We used rice noodles instead of traditional wheat-based cu main or udon for this version of the Chinese Sichuan noodle dish. We made this specifically for weekday lunches, as it’s easy to portion and travels well. We also added steamed broccoli since the original recipe didn’t include any veggies.
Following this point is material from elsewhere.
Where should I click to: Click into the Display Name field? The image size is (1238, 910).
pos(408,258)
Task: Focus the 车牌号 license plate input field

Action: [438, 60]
Dan Dan Noodles (Wheat-Free)

This quick version of the Chinese Sichuan noodle dish uses rice noodles instead of traditional wheat-based cu main or udon. You can adjust the spice level by adding more or less chili oil and Sichuan peppercorns.
Prep Time5 mins
Cook Time20 mins
Course: Main Course
Cuisine: Chinese
Keyword: broccoli, dairy-free, gluten-free, noodles, pork, wheat-free
Servings: 4
Calories: 480kcal


  • 8 oz Rice Noodles
  • 2 tbsp vegetable oil
  • 12 oz ground pork
  • Kosher salt to taste
  • freshly ground black pepper to taste
  • 2 tbsp fresh ginger peeled and chopped
  • 3/4 cup chicken stock
  • 1 1/2 tbsp chili oil
  • 2 tbsp red wine vinegar
  • 2 tbsp gluten-free soy sauce
  • 4 tsp tahini
  • 1 tsp Sichuan peppercorns ground
  • pinch coconut sugar
  • 2 tbsp peanuts chopped and roasted
  • 2 tbsp green onions thinly sliced
  • 1 head broccoli steamed


  • Cook the noodles in a large pot of boiling water until just tender but still firm, following the package instructions. Drain in cold water and let stand.
  • Steam the broccoli: add florets to a steamer basket sitting atop a pan of boling water. Steam for about 5 minutes, until the veggies are softened and vibrant green.
  • Prepare the pork and sauce: heat the vegetable oil in a skillet over medium heat. Add the pork, seasoning with salt and pepper to taste, and stir, breaking up pork with a spoon, until halfway cooked.
  • Add the ginger and cook until the pork is cooked through and lightly browned. Stir in the chicken stock and add the chili oil, red wine vinegar, gluten-free soy sauce, tahini, and ground Sichuan peppercorns.
  • Simmer until the sauce thickens, about 7 minutes. Quickly toss in the steamed broccoli and pour the mixture over your noodles. Sprinkle with peanuts and scallions, and enjoy!


We used “Pad Thai” style rice noodles instead of the traditional wheat-based udon. 
Tahini is made from toasted ground hulled sesame; it stores well in the fridge for a long time, and comes in handy for sauces and if you want to make hummus.